◆ PROMPT ◆
Repeat the lines below exactly as written, please, from the line with "Click the Back arrow in Save As toolbar" to the line with "Task: Click the File column header", both lines included, and no others.
══ DATASET
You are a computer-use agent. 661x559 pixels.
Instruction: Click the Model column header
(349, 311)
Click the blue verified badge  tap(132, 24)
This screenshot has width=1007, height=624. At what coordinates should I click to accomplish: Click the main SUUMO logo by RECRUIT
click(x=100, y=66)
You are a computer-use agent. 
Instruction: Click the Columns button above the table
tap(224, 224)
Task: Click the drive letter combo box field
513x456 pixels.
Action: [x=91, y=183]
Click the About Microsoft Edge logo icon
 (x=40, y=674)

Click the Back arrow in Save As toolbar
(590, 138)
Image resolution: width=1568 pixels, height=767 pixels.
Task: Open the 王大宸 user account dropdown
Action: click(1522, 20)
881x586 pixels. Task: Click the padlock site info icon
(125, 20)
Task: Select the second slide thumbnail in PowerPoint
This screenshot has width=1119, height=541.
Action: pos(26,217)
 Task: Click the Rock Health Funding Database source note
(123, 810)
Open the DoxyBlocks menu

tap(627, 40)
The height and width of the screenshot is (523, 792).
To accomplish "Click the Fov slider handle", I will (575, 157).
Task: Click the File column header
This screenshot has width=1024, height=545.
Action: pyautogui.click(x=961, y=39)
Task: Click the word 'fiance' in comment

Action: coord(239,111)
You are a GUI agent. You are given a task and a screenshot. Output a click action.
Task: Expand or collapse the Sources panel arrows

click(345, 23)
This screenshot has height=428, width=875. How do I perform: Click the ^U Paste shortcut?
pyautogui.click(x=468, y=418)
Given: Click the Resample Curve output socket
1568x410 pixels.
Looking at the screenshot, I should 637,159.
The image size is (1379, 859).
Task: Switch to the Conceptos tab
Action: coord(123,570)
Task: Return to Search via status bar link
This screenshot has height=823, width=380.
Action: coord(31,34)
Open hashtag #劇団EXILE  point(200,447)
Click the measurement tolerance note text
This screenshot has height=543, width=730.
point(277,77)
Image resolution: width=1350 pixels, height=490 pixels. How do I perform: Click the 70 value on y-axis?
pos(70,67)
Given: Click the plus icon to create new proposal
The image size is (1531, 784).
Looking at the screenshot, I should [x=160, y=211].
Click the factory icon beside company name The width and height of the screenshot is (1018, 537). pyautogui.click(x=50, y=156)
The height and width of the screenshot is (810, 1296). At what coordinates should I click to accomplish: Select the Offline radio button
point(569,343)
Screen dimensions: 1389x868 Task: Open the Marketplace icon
════
◆ RESULT OF THIS TASK ◆
Click the Back arrow in Save As toolbar
(590, 138)
Image resolution: width=1568 pixels, height=767 pixels.
Task: Open the 王大宸 user account dropdown
Action: click(1522, 20)
881x586 pixels. Task: Click the padlock site info icon
(125, 20)
Task: Select the second slide thumbnail in PowerPoint
This screenshot has width=1119, height=541.
Action: pos(26,217)
 Task: Click the Rock Health Funding Database source note
(123, 810)
Open the DoxyBlocks menu

tap(627, 40)
The height and width of the screenshot is (523, 792).
To accomplish "Click the Fov slider handle", I will (575, 157).
Task: Click the File column header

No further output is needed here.